• [Goal of the exercise]
Copy every line of the entries that includes the word "will".

== Exercise input ==

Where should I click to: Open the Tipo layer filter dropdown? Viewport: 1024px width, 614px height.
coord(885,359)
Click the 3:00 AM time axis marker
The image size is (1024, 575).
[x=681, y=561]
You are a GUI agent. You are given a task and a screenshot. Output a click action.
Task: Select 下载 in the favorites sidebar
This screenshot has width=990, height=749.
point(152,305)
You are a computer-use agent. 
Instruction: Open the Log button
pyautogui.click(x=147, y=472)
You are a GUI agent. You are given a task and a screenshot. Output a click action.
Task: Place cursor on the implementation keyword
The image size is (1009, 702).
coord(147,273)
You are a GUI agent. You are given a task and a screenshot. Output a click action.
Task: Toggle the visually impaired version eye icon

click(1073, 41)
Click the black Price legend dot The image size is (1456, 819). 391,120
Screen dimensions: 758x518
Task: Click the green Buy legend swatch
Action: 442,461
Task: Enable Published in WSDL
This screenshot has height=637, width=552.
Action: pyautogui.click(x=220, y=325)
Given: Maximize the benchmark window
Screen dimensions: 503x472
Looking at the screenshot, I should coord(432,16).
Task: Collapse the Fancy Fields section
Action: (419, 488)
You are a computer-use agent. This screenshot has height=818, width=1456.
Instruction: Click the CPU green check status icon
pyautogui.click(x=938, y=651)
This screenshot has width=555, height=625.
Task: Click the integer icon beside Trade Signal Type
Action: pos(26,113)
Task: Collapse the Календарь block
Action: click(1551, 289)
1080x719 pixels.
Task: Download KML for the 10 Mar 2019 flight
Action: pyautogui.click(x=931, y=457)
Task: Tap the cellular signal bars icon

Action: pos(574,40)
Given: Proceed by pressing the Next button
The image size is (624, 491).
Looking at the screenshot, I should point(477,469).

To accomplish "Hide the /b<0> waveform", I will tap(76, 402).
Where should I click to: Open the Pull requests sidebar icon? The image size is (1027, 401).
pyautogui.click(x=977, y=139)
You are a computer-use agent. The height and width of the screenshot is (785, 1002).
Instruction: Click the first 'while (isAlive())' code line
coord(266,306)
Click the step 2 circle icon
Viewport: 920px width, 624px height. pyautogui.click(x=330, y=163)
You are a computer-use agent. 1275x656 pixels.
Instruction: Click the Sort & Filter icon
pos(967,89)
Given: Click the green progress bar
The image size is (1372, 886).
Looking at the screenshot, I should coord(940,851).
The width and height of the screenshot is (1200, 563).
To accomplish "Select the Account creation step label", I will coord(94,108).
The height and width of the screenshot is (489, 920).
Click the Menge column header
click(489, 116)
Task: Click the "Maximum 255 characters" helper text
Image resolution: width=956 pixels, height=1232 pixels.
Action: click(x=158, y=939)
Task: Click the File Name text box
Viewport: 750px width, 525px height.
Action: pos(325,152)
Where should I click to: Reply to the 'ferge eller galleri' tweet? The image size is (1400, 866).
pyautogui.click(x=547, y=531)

===

• [Answer box]
To accomplish "Hide the /b<0> waveform", I will tap(76, 402).
To accomplish "Select the Account creation step label", I will coord(94,108).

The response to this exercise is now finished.